Germany's economy grew by 2.2 per cent over the three months to the end of June, boosted by a strong performance from its construction sector, as well as a marked improvement in exports. The growth, the fastest recorded by Germany since reunification, was the main driver in helping the eurozone as a whole to post 1 per cent growth for the second quarter.
Other members of the single currency zone are also bouncing back, with Greece now the only eurozone country still officially in recession. Among the bigger economies, Netherlands and Austria both grew by 0.9 per cent in the second quarter, while Belgium and France were up by 0.7 per cent and 0.6 per cent respectively. Spain and Portugal are also recovering, though less quickly, with both economies growing 0.2 per cent.
While not all of the eurozone is speeding ahead, the data will relieve economists concerned that the debt crisis that engulfed Greece earlier this year – and threatened to spread across the eurozone – does not appear to have damaged the recovery so far.
"After three difficult months of eurozone battering, these numbers will help to heal the wounds," said Carsten Brzeski, an economist at the Dutch bank ING. "For the first time since the second quarter of 2009, the eurozone outpaced the US economy."
The data will also be welcomed in the UK, where the biggest threat to the sustainability of the bounceback from recession is a further slowdown on the continent.

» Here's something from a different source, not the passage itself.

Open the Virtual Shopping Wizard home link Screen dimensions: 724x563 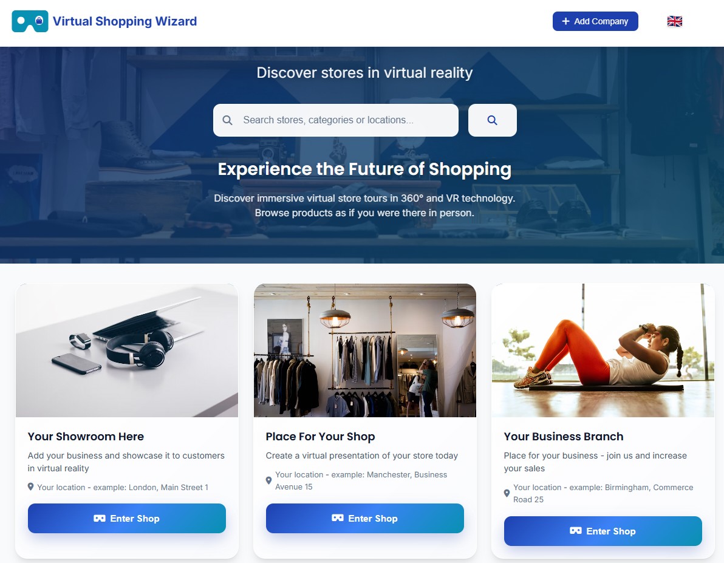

David Kern, economic adviser to the British Chambers of Commerce, said the German data should also encourage the UK in its efforts to rebalance the economy away from a dependence on the City and other service sector businesses towards manufacturing and exports. "UK ministers can learn lessons from Germany's export success," Mr Kern said.
However, despite the surprising strength of the second-quarter figures, a great deal of anxiety remains about the outlook for the months ahead. The mixed picture across the eurozone, with the more indebted Southern members of the bloc seeing only a very muted recovery, worried some analysts, with strategists pointing out that there have already been signs of a slowdown in recent weeks.
As a result, the European Central Bank remains very cautious, warning earlier this week that it remained very nervous about financial stability. Its President, Jean Claude-Trichet, has also warned that the second half of the year is likely to be much weaker than the first half.
"Germany should not be equated with the euro area," said Jorg Kramer of Commerzbank. "Excluding Germany, growth in the euro area should only come in at 0.8 per cent this year [and] for the euro area as a whole, we are now looking for a rise of 1.5 per cent – this is even shy of trend growth."
Chris Williamson, of Markit, added: "It remains to be seen whether the buoyancy of the eurozone's core spills over to the periphery, or whether the periphery drags the core down."